Rede von Ilja Seifert,

Frau Präsidentin! Meine Damen und Herren! Liebe Kolleginnen und Kollegen!

Frau Rupprecht, Sie haben es immer noch nicht begriffen. Es geht eben nicht darum, dass wir irgendetwas für die Behinderten tun, sondern es geht darum, dass man sie selber etwas tun lässt. Ihr Dank am Anfang Ihrer Rede war ziemlich daneben. Sie haben nicht den Kolleginnen und Kollegen hier und erst recht nicht den Beamten im Ministerium zu danken, die irgendetwas für die Contergangeschädigten tun. Vielmehr haben Sie denjenigen zu danken, die uns gezwungen haben, endlich etwas zu tun, die nicht müde werden, uns zeigen, wo es langgeht.
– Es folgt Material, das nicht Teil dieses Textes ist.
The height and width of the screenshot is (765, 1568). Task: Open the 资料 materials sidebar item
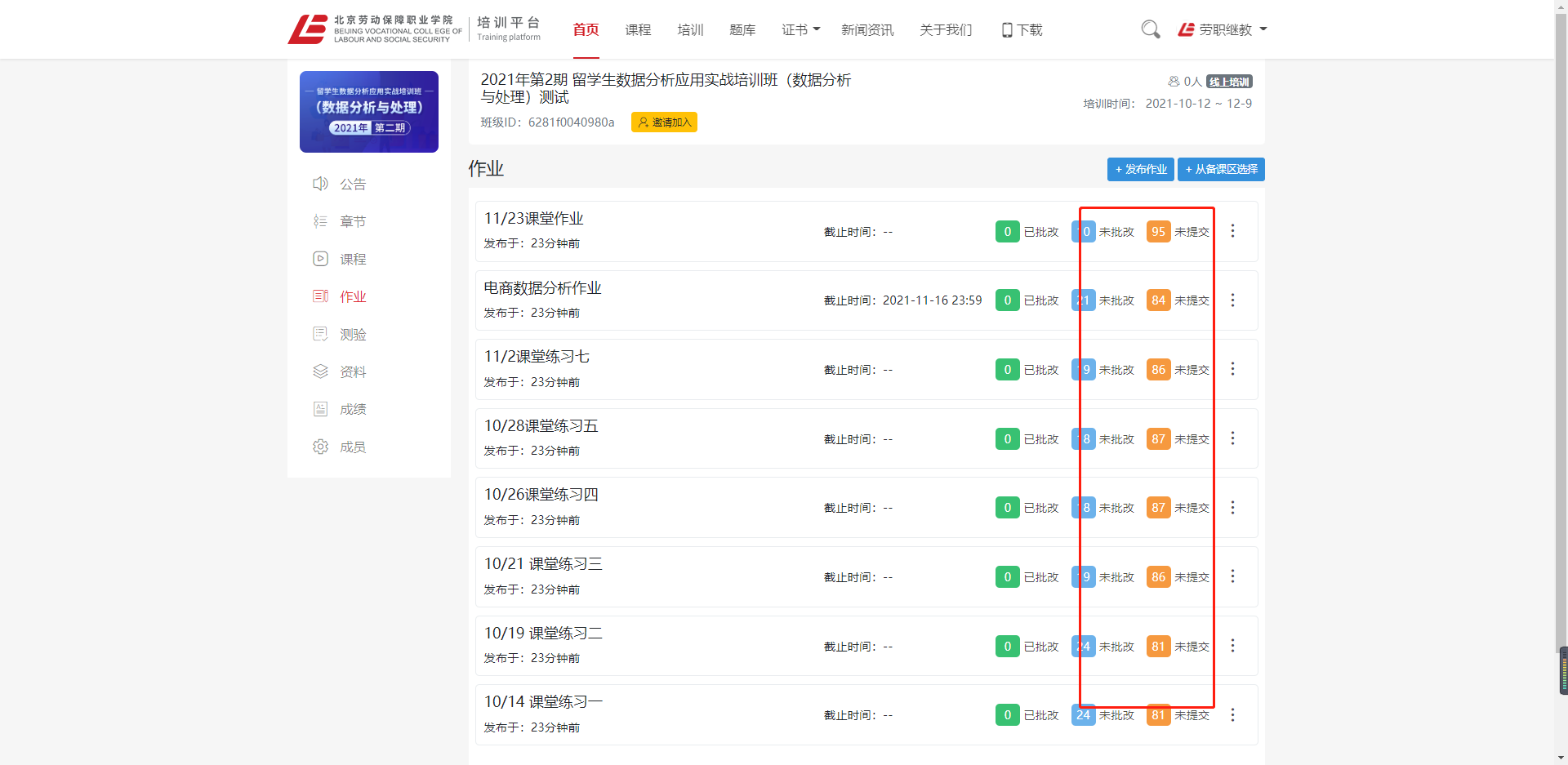pos(352,371)
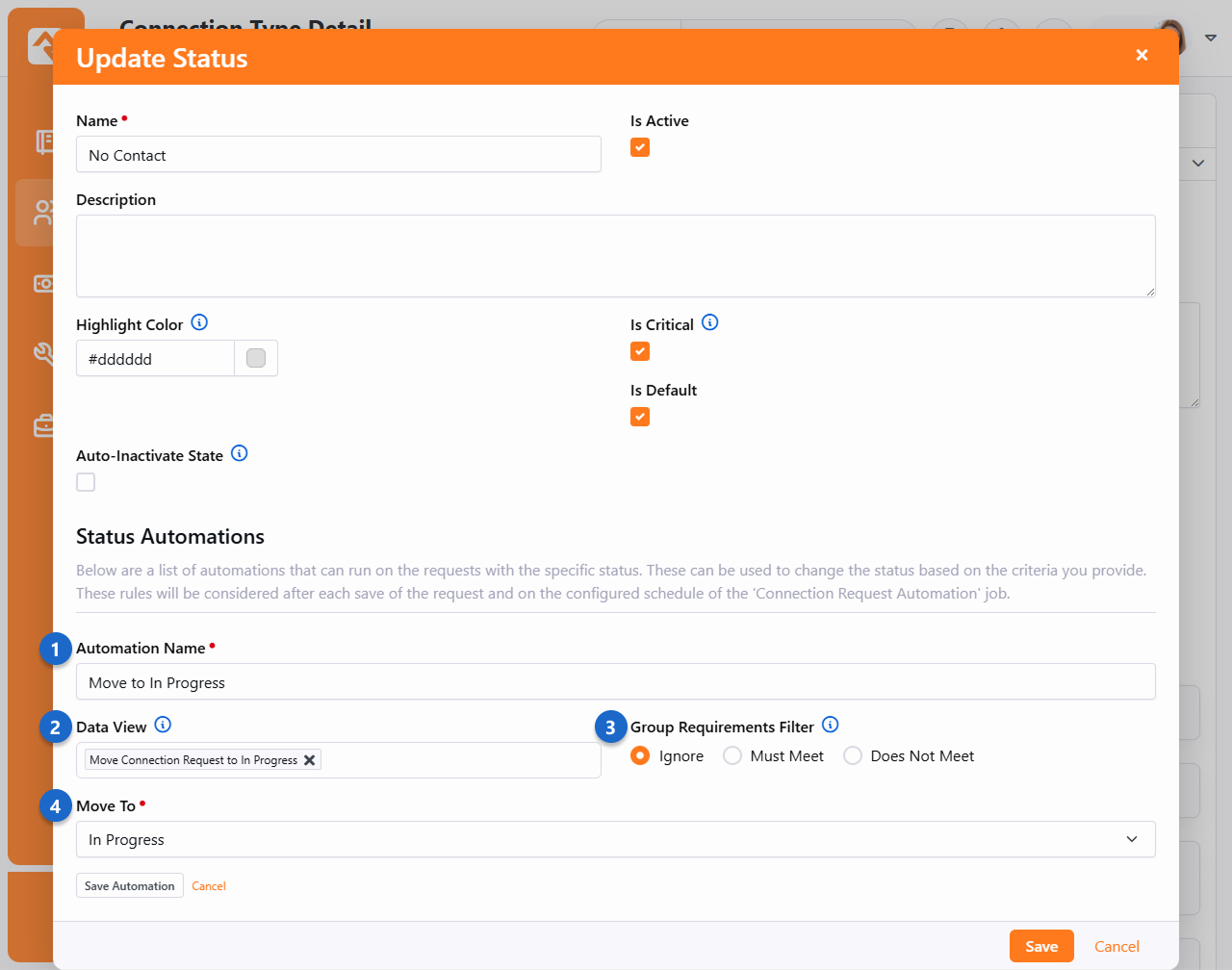Open the Highlight Color swatch picker
This screenshot has width=1232, height=970.
click(256, 359)
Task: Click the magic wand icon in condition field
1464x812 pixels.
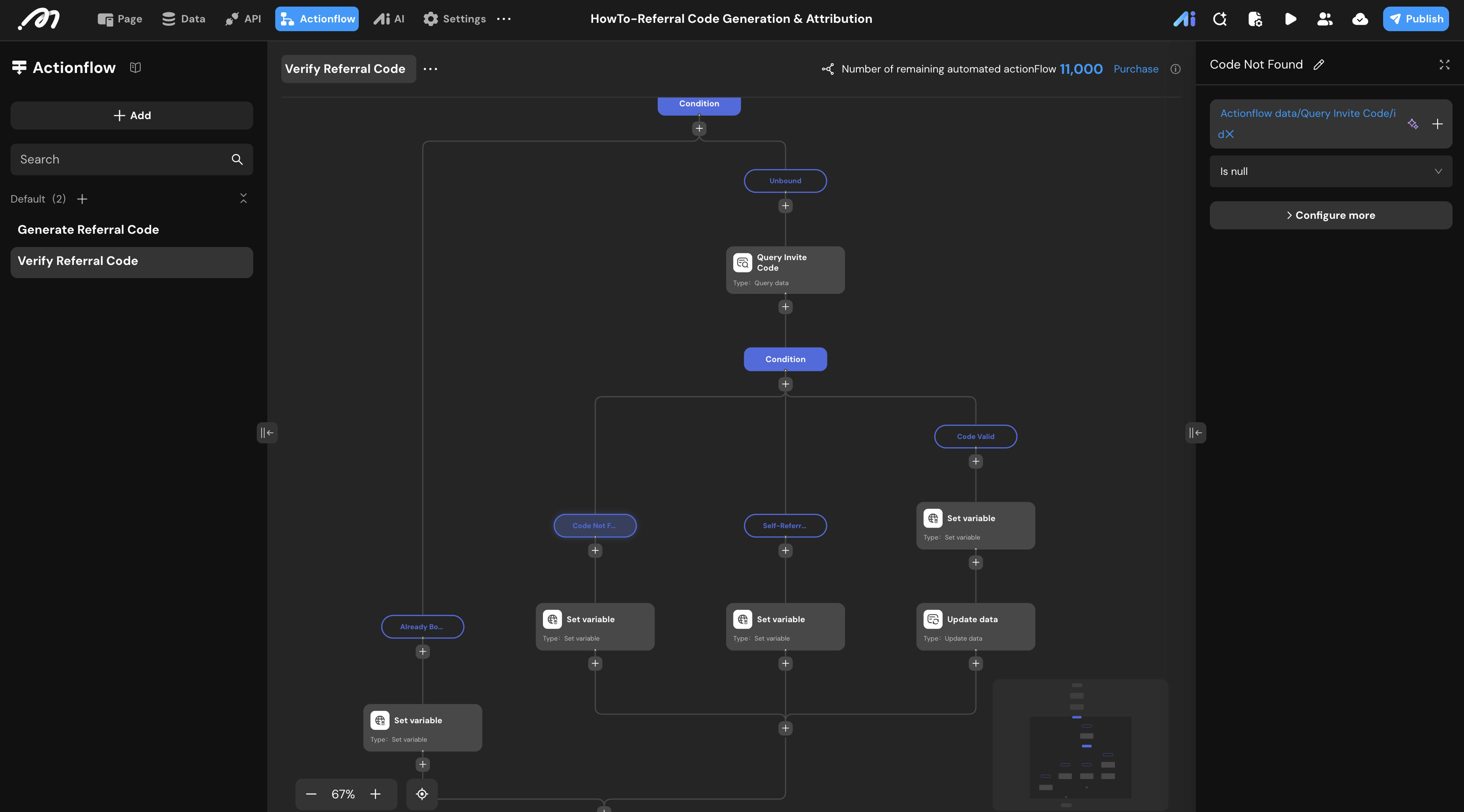Action: point(1413,124)
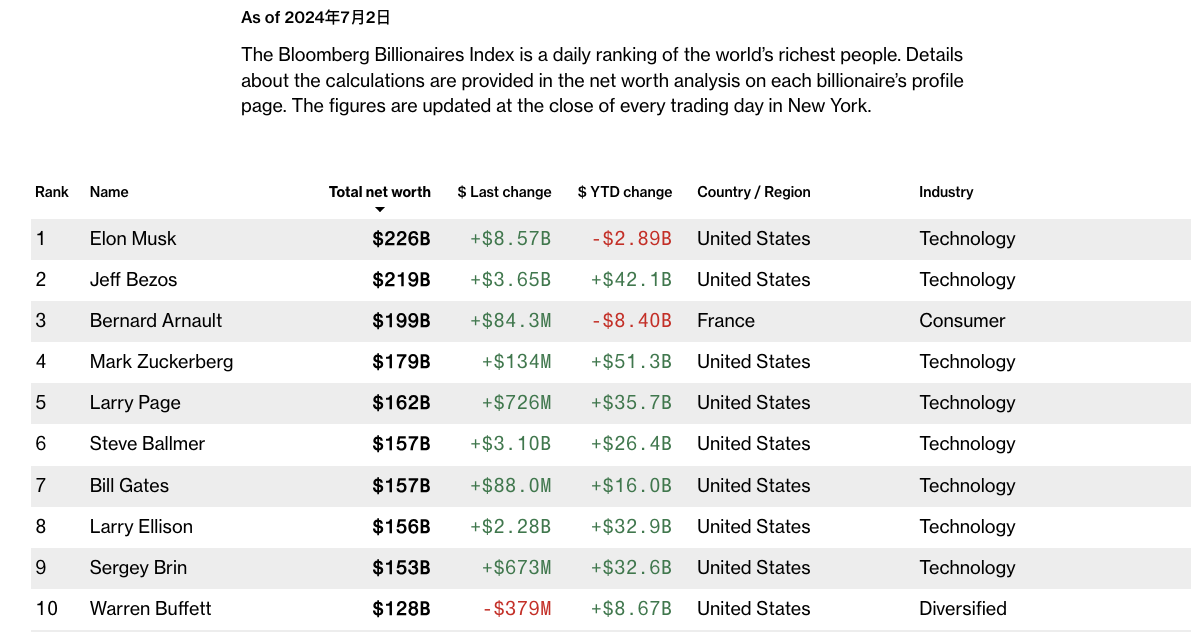Click the sort arrow under Total net worth
The width and height of the screenshot is (1198, 632).
click(380, 210)
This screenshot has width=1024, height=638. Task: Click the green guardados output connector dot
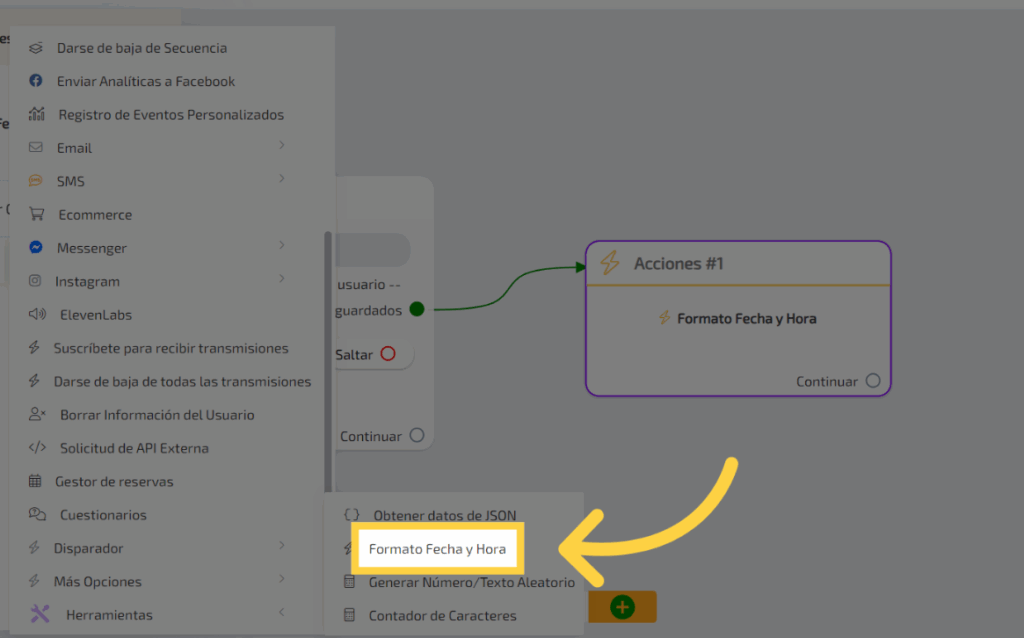417,310
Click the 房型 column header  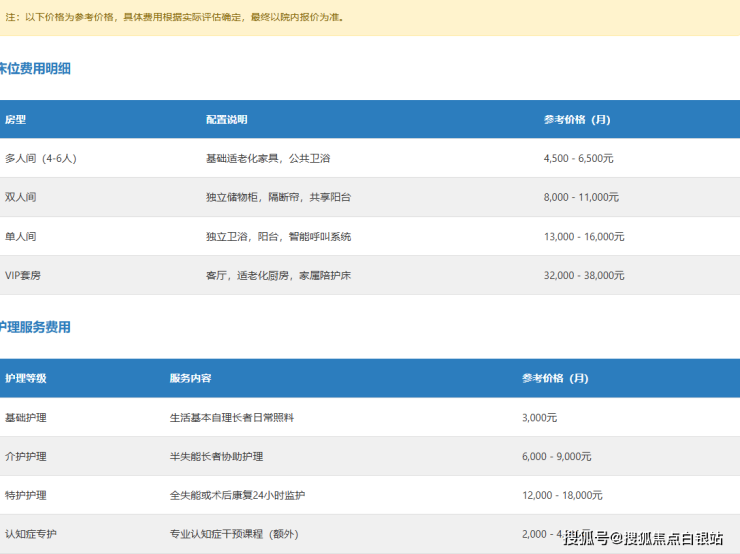coord(15,119)
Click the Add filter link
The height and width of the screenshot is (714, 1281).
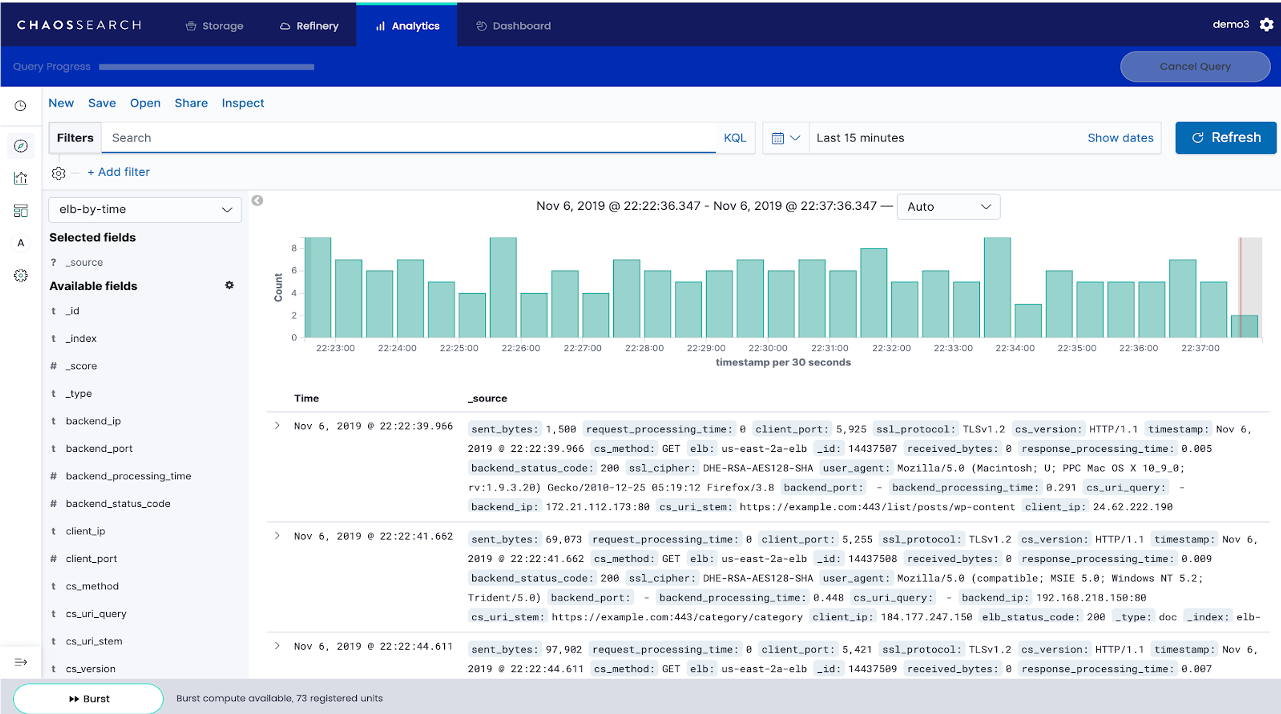(x=118, y=172)
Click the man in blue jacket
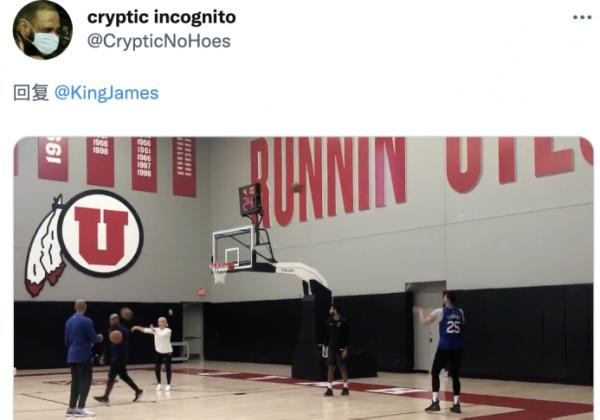 [80, 358]
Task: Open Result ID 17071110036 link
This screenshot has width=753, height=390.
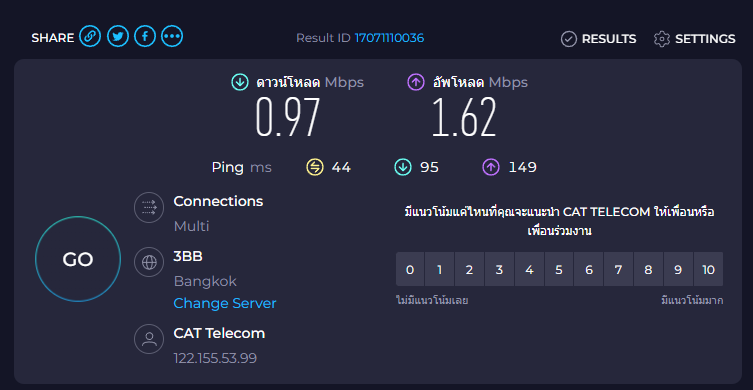Action: point(389,38)
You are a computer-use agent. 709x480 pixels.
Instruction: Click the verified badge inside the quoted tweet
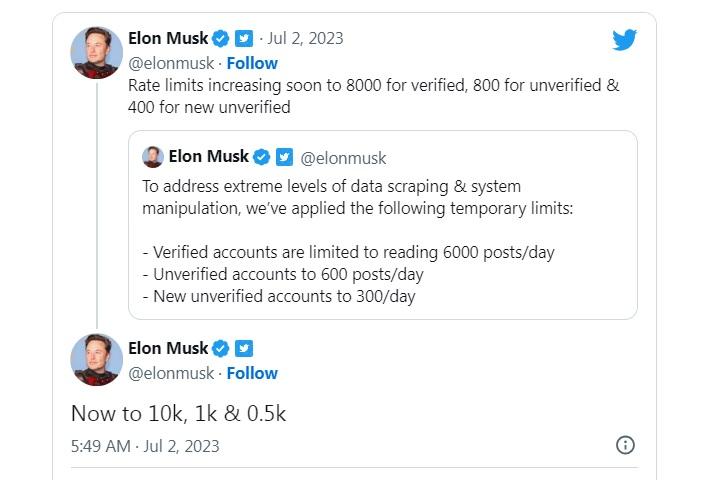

Nicht wir müssen die anderen informieren, wie ihr Leben ist, sondern wir müssen uns von ihnen informieren lassen, wie ihr Leben aussieht, damit wir wissen, was wir zu tun haben. (Ina Lenke (FDP): Das haben wir doch!) So wird ein Schuh daraus. (Beifall bei der LINKEN - Marlene Rupprecht (Tuchenbach) (SPD): Herr Seifert, das war nicht notwendig!)

Wir feiern in diesen Tagen den 60. Jahrestag des Grundgesetzes. In Art. 1 steht - das ist das Allerwichtigste; das sollten wir nie vergessen - dass die Würde jedes Menschen unantastbar ist. Das ist verteidigungs- und schützenswert. Aber als Contergan in den Handel kam, galt das Grundgesetz schon, auch das Würde-Konzept. Damals hat ein jämmerliches Gezerre stattgefunden. Das war ein Versagen auf allen Seiten: Die Firma hat versagt, die Pharmaindustrie insgesamt hat versagt, die Justiz hat versagt, die Politik hat versagt. Es gibt noch nicht einmal eine Entschuldigung. Damals ist ein Vertrag geschlossen worden, der sittenwidrig ist. Wir müssen jetzt retten, was zu retten ist.

Wir werden dem Gesetzentwurf selbstverständlich zustimmen, auch wenn es nur kleine Verbesserungen für die Betroffenen gibt. Es wäre lächerlich, wenn wir das nicht täten. Aber wenn wir das Würde-Konzept und das Konzept der Teilhabe-Orientierung der UNO-Konvention wirklich ernst nähmen, dann, liebe Frau Rupprecht und liebe andere Kolleginnen und Kollegen, würden wir ganz andere Dinge entscheiden, und zwar schon heute. Ich habe kein Verständnis dafür, dass jetzt, wenn die Ausschlussfrist aufgehoben wird, nicht rückwirkend gezahlt wird. Wieso denn nicht? Die Menschen haben ihre Probleme seit 50 Jahren, nicht erst seit dem Tag der Antragstellung. Wenn Betroffene seit 1983 keine Möglichkeit hatten, Anträge zu stellen, gibt es keinen Grund, nicht rückwirkend zu zahlen. Das kostet natürlich etwas; aber entweder wir reden von Würde, oder wir reden von Geld; beides passt nicht zusammen.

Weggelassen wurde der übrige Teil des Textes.